Ten years, one kid later and I’ve unliked or hidden many of those Facebook pages. The ones I have kept are about working mums, or the more humorous, irreverent ones. It’s not because my daughter is not a baby anymore: it’s because the constant onslaught of advice, other women’s problems, and “ideas” was exhausting to me.
In moderation, it was great: if I had a question, these pages covered it. But – here’s a revelation – people online can be much harsher critics than they would face to face. Whether out and out trolling, light mocking, or passive aggressive pity, parenting is a minefield online.

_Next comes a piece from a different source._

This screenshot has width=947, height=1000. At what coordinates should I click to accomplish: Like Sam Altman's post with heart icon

Even people who claim never to judge, DO JUDGE. Trust me. They can strike when you least expect.
It also made me worry about things I had no idea I should have been worrying about. Things that utterly baffled my mum when I mentioned them to her.

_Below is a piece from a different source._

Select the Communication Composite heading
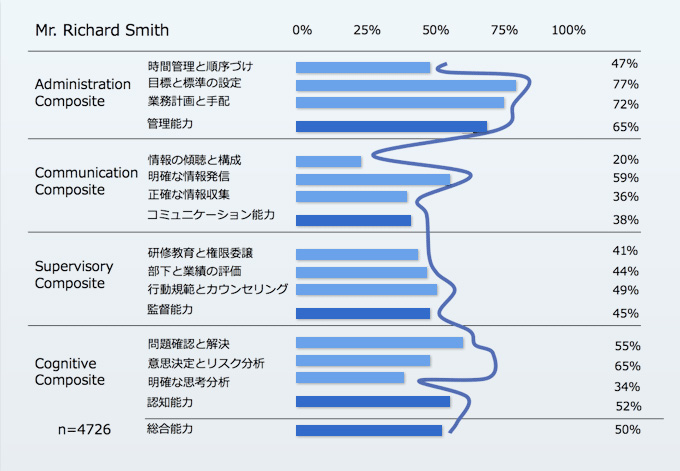 click(x=86, y=181)
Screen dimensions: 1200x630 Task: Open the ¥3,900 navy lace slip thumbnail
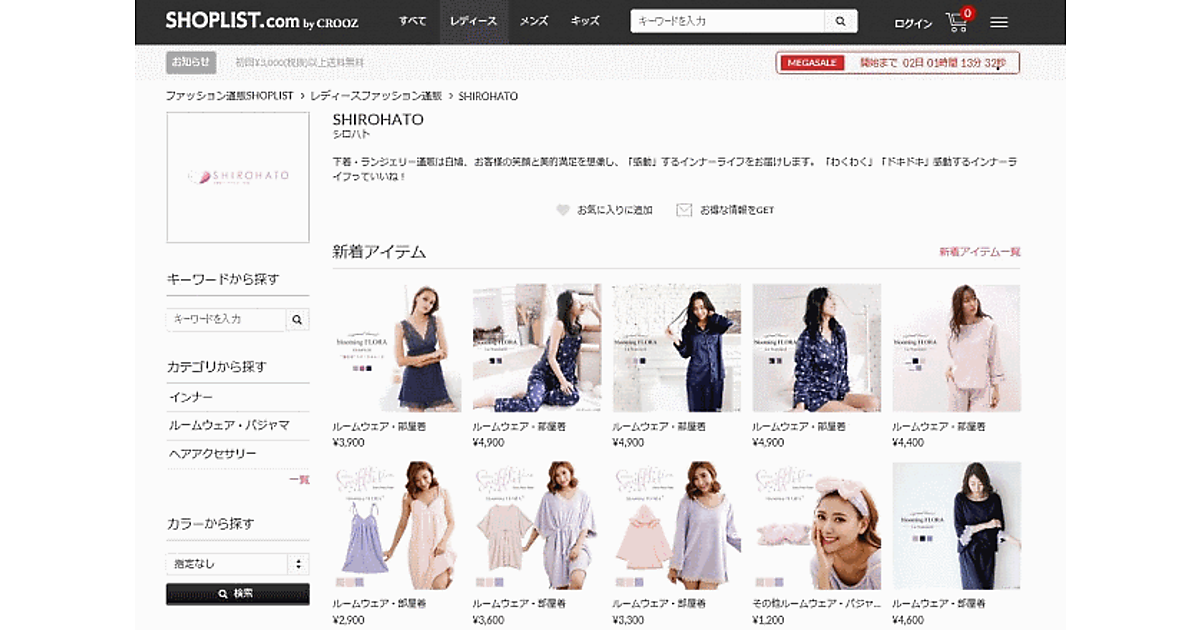(x=396, y=348)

That’s not to mention the self-loathing that comes with some mums and some parenting sites which have recipes, housekeeping tips and so on and invite page fans to share theirs. I’ve never ironed a bedsheet nor scrubbed a skirting board in my life: never before did I realise everyone else was earnestly ironing sheets and scrubbing away weekly. Hoovering daily Daily!! Baking, exercising every day, doing amazing crafts, flashcards from 12 months old.. the list goes on. I’d probably think I was a pretty awesome mum had Facebook not pinpointed my shortcomings so brutally to me.
I know for many women, Facebook and forums offer a lifeline at what can be a lonely, bewildering time – or simply a grind, for those with older kids at school, in sports, and demanding to be 17 different places at once. And this is a great thing Women can sympathise, celebrate, commiserate, and offer more support to strangers than ever before. The world is a village, and there are plenty of neighbours willing to offer tips and a virtual listening ear.
But for me? It’s all a bit much. I took my mums advice and threw away the books because my baby hadn’t read them. But I still couldn’t escape all this advice that kept on making me feel like I was doing something terribly wrong – despite the fact that my kids seem pretty happy, really.
After that rant, I dare not contradict myself and offer any advice when it comes to taking parenting tips from social media. But. If I was going to? It would be: just tread carefully. Don’t take it to heart. It’s a jungle out there.